Friday, December 1, 2023

The Brokenwood Mysteries: "Blood and Water" (South Pacific Pictures, 2014)


by Mark Gabrish Conlan • Copyright © 2023 by Mark Gabrish Conlan • All rights reserved

Afterwards I switched to PBS and watched the opening episode of a good if quirky policier from New Zealand, The Brokenwood Mysteries. It’s about the murder of a drunken boor named Nate Dunn (Chris Sherwood), who 10 years earlier was widely believed to have killed his wife Evelyn (Sophie Henderson) in a hit-and-run “accident.” He’s thrown off a local bridge in an attempt to make it look like suicide, but the police investigating the case, out-of-town detective Mike Shepherd (Neill Rea) and his local partner, Kristin Sims (Fern Sutherland), deduce that he was murdered. Among the principal suspects are Nate’s son Dwayne (Marc Pritchard, a ruggedly handsome young man and easily the sexiest guy in the cast), who was with his girlfriend Sally (Shoshana McCullum) the night his dad was killed; local organic farmer Phillip Henderson (Mike Edward), who complained that it was hard for him to keep his organic certification because the pesticides Nate was using on his fields blew over into Henderson’s; and retired police detective Gary McLeod (Mark Clare), who settled in Brokenwood and is still obsessed with Evelyn’s case after he failed to solve it a decade earlier. Nate Dunn acquired a reputation for physically abusing his wife Evelyn, but it turned out he was covering for his son Dwayne, who regularly beat up his mom – something we learn when Dwayne’s girlfriend Sally shows up with a black eye from a punch from Dwayne. Ultimately the killer turns out to be [spoiler alert!] Evelyn’s sister, Meredith Wilmott (Andi Crown), who killed Evelyn by mistake a decade earlier – she deliberately ran her down thinking she was Nate because at the time Evelyn was wearing Nate’s oil-skin jacket – and killed Nate more recently to cover up her original crime and because she, like everybody else in town, thought Nate was abusing Evelyn. It ends with a bizarre sequence in which Mike and Kristin are able to chase down Meredith and arrest her even though they're only in a car while Meredith is trying to make her getaway in a private plane.

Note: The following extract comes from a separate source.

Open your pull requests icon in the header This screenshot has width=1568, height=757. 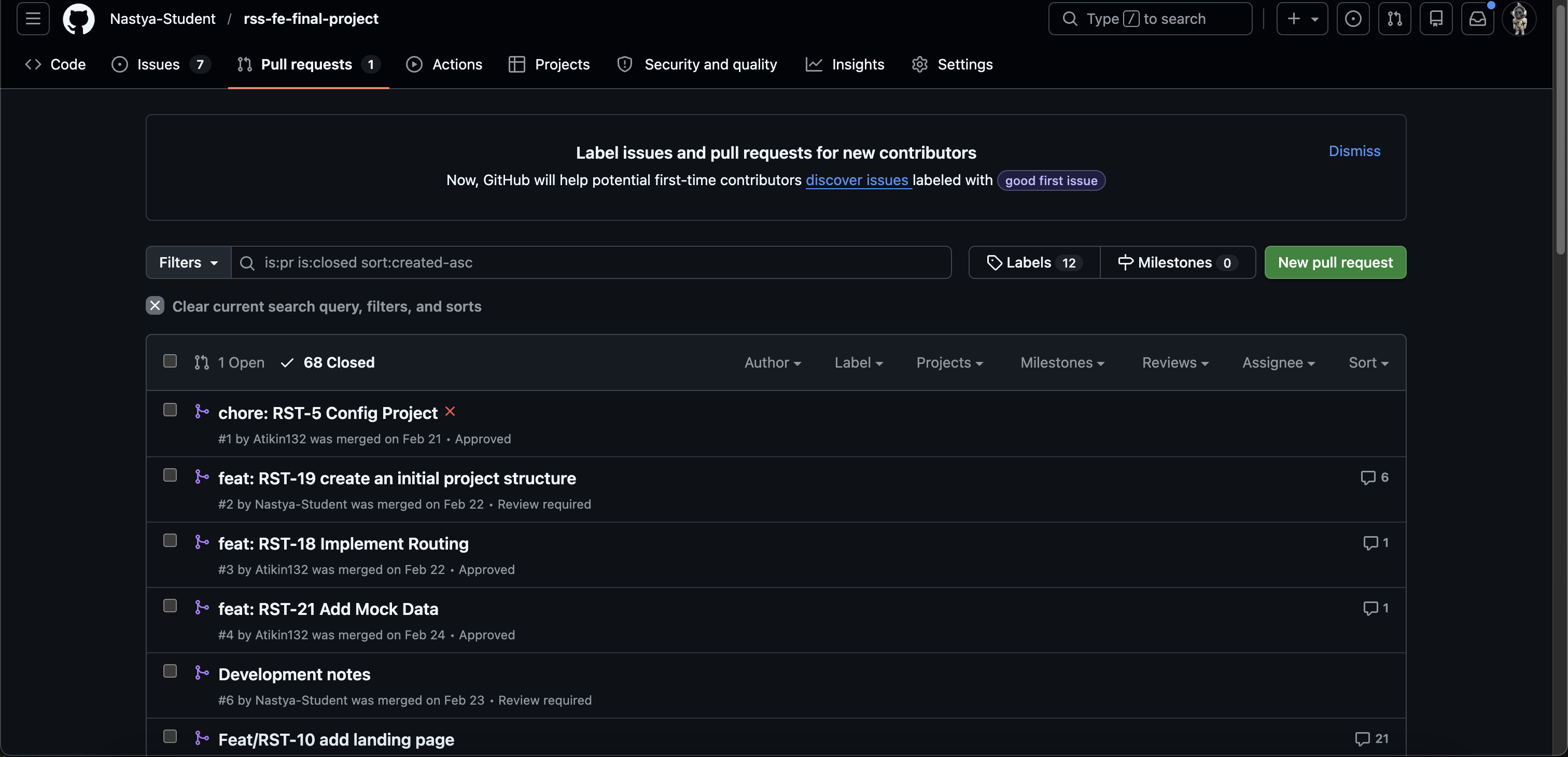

Mike Shepherd is drawn as a typically eccentric British (or British Commonwealth) mystery cop, with a penchant for listening to American country music (his favorite is Patsy Cline) and inflicting it on everyone who goes for a ride with him in his well-preserved 1971 Holden Kingswood. He plays the country records on cassette, which startles Kristin Sims. He also treats Sims in a decidedly sexist fashion, having her sort through boxes of Nate’s papers looking for a clue as to who murdered him while he does the fun work of actually doing field interviews with people. Mike has three or four ex-wives – even he’s lost count of just how many times he’s been married – and one of his exes is his supervisor on the police force while another one, Tania Stokes (Miriama McDowell), is dating Phillip Henderson and was his alibi witness. In the end Mike accepts an appointment to head the homicide department in Brokenwood – replacing McLeod, who has terminal cancer and goes into a coma just before the show ends, with his death clearly imminent (though McLeod is at one point the prime suspect and he luckily comes to just long enough to learn he’s been cleared) – even though this means a demotion and corresponding cut in pay. Judging from this first episode, The Brokenwood Mysteries is a pretty typical British (or British Commonwealth) crime show, with quirky detectives who are often more interesting than the crooks they go after, though it suffers from the thick New Zealand accents of the cast members. It was often hard for me to understand the dialogue, especially when the actors insisted on pronouncing the word “detective” as “duh-TEEK-tive.”